** Opening Information supplied block **

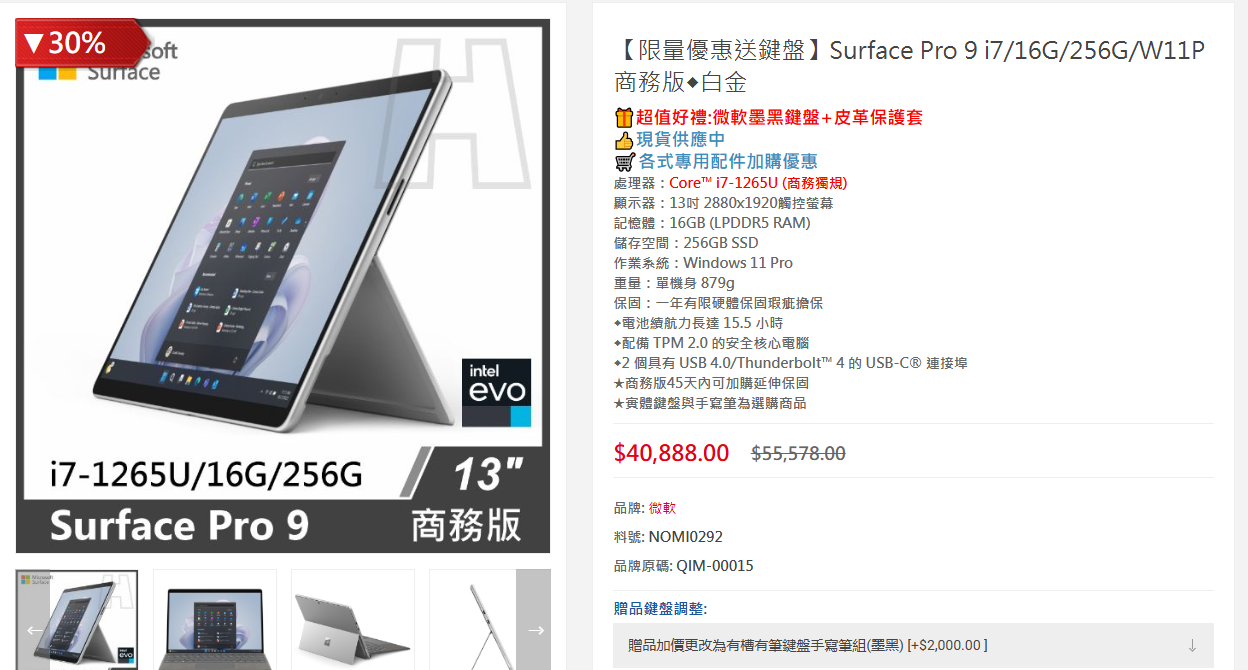Click the previous arrow on thumbnail carousel
Image resolution: width=1248 pixels, height=670 pixels.
click(33, 630)
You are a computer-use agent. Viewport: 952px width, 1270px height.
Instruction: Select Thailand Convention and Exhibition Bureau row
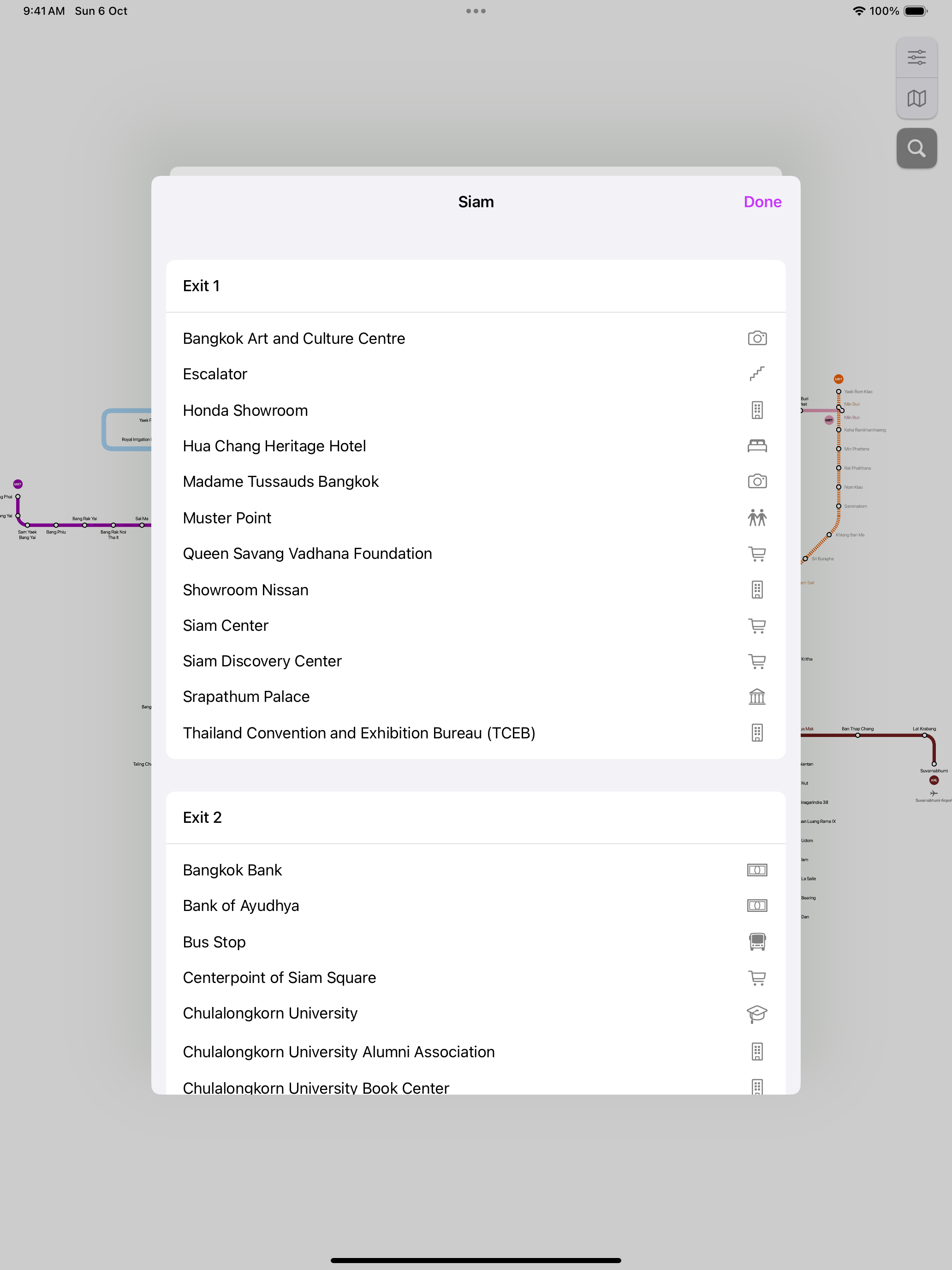[x=476, y=733]
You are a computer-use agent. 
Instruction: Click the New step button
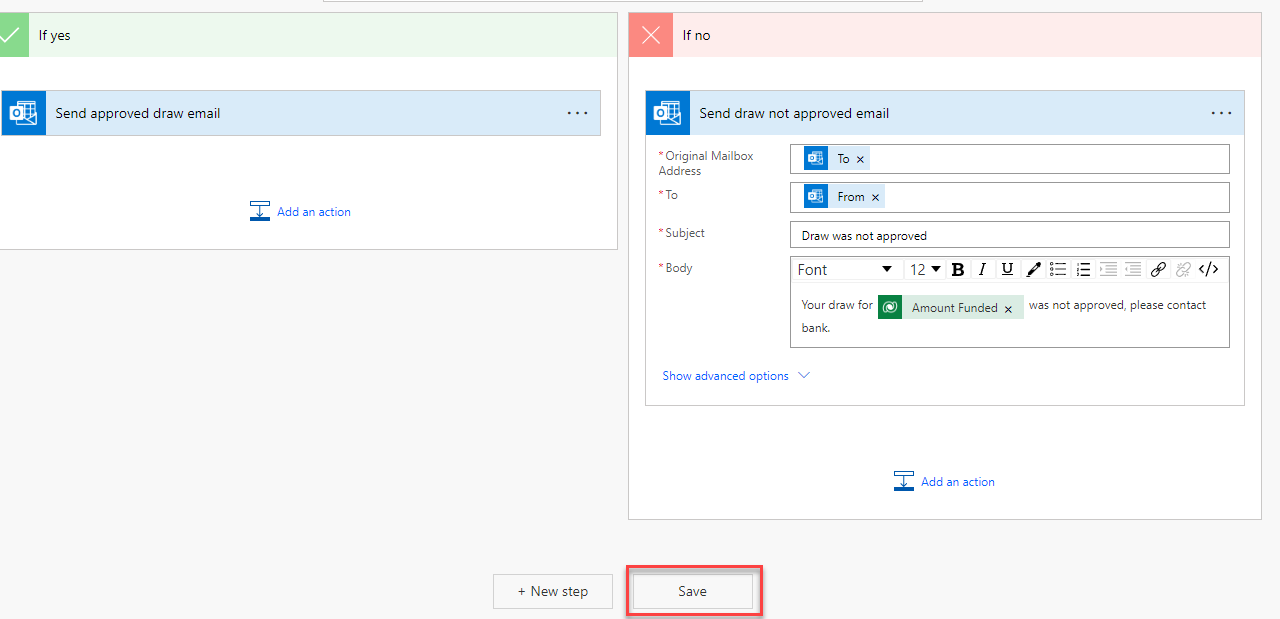click(x=552, y=591)
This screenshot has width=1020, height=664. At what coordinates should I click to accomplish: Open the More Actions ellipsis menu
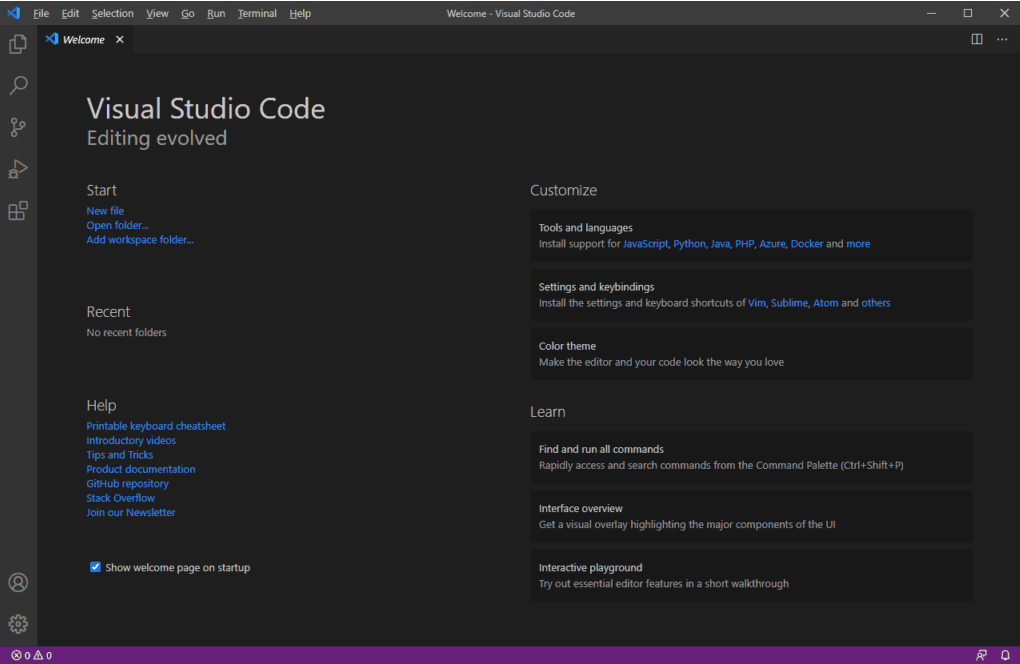1002,39
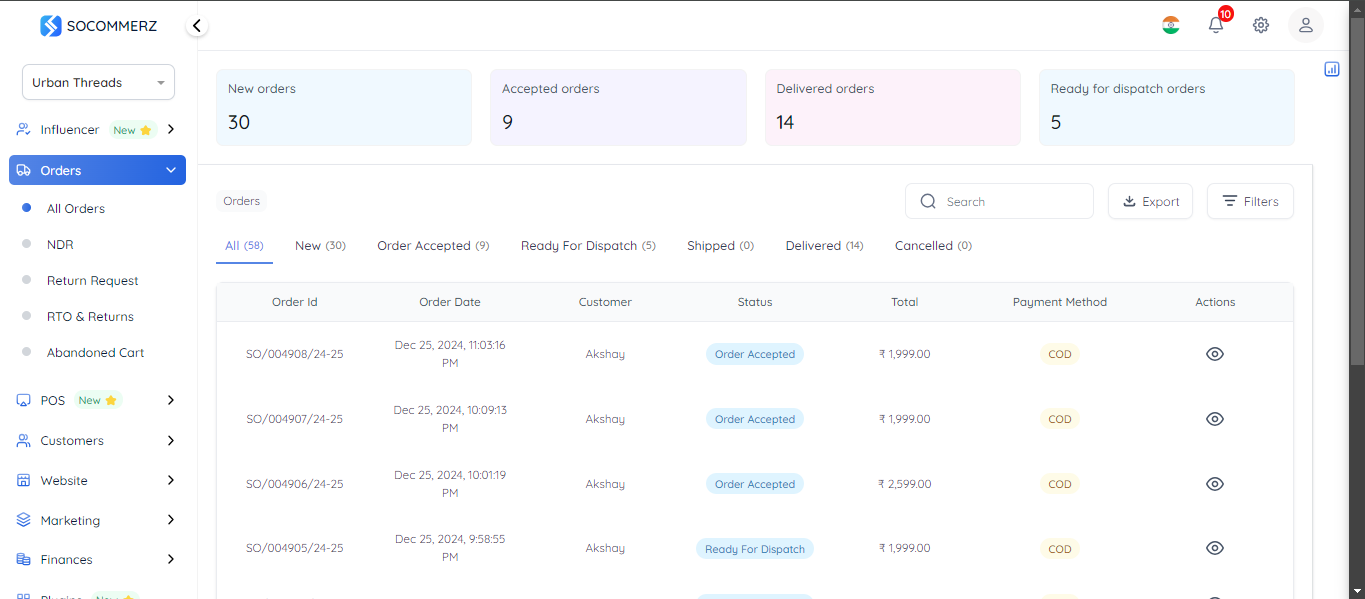Open the Urban Threads store dropdown
1365x599 pixels.
pyautogui.click(x=98, y=82)
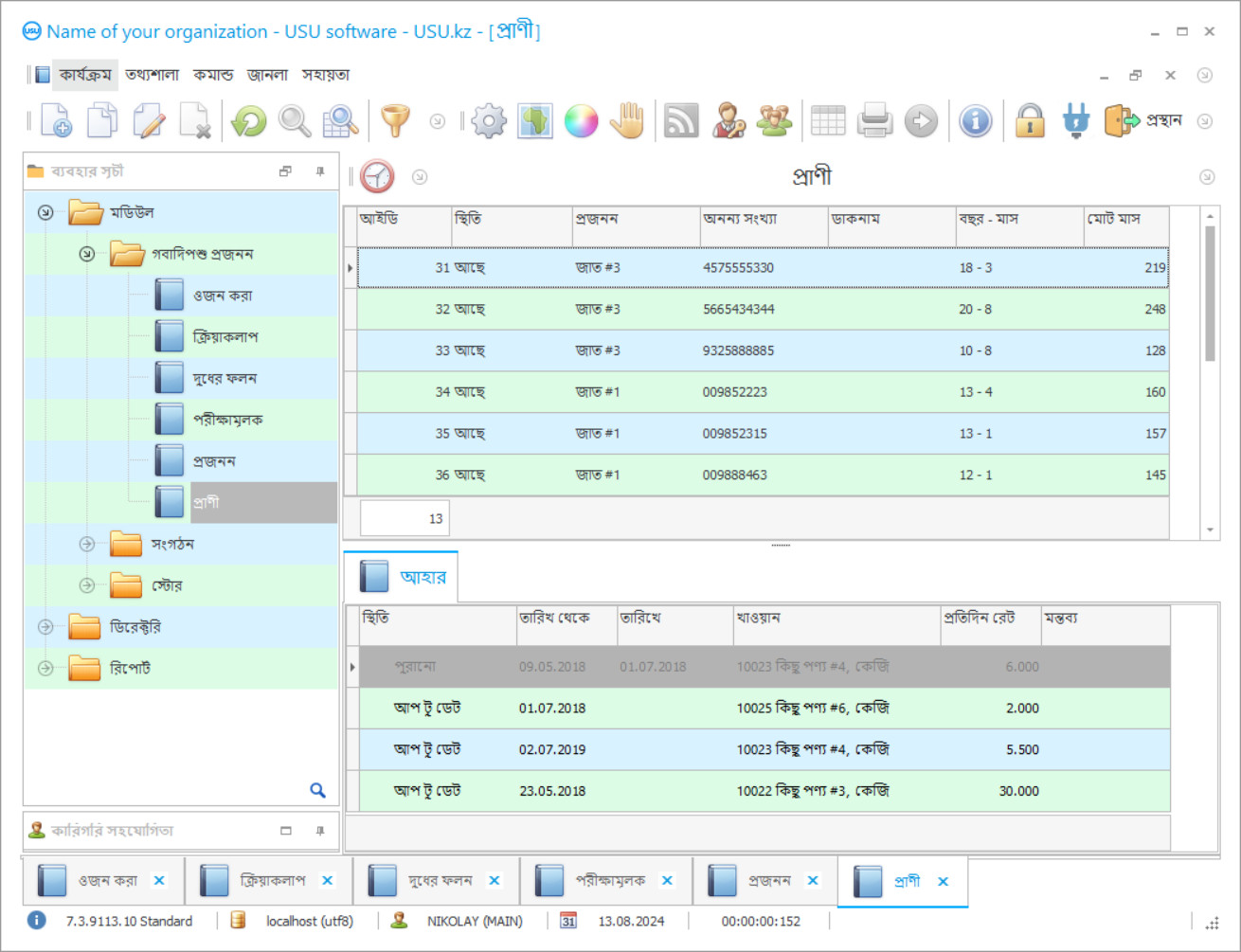1241x952 pixels.
Task: Click the printer icon
Action: [x=874, y=121]
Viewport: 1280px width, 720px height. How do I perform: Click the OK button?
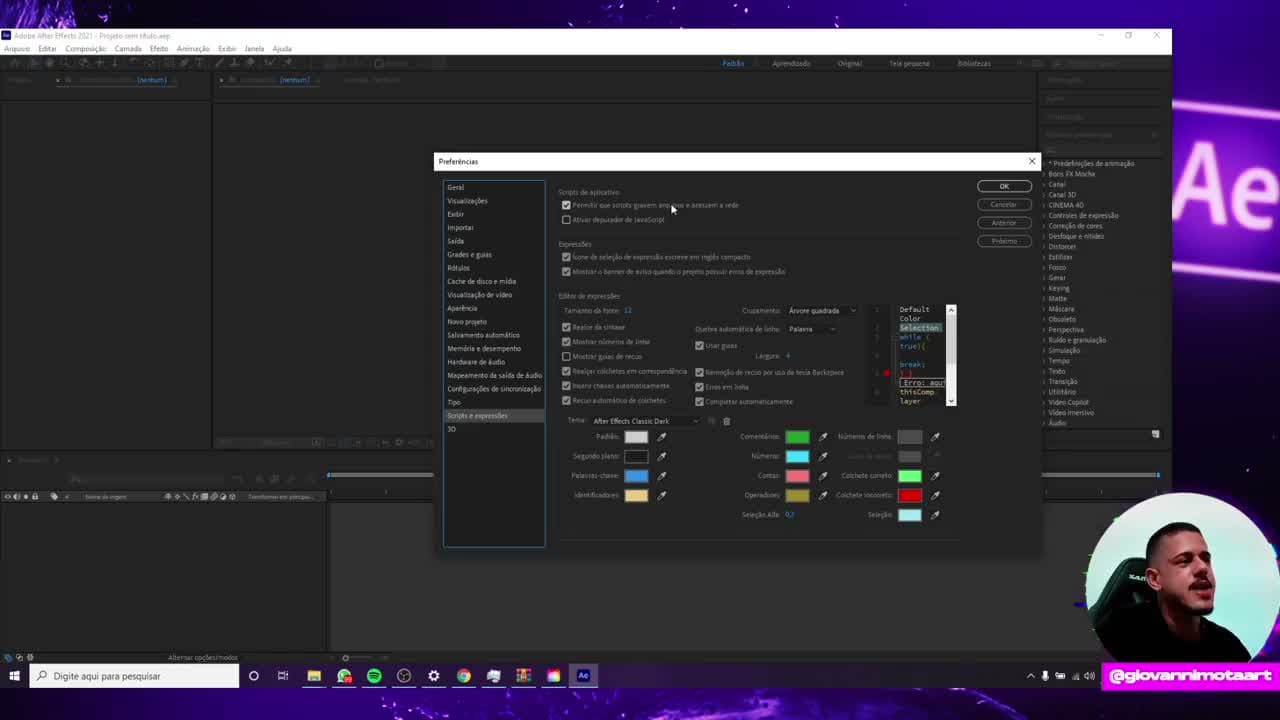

** Closing Information supplied block **

Write each line exactly as it appears, from the line that holds "You are a computer-use agent. Viewport: 952px" through the closing line of the data above, and leave every picture out.

You are a computer-use agent. Viewport: 952px width, 1270px height.
Instruction: Select Thailand Convention and Exhibition Bureau row
[x=476, y=733]
You are a computer-use agent. 
Instruction: Click the New step button
click(x=552, y=591)
This screenshot has width=1020, height=664. At what coordinates should I click to accomplish: Open the More Actions ellipsis menu
1002,39
Open the Urban Threads store dropdown
1365x599 pixels.
pyautogui.click(x=98, y=82)
1241x952 pixels.
Task: Click the printer icon
Action: [x=874, y=121]
Viewport: 1280px width, 720px height. How do I perform: Click the OK button?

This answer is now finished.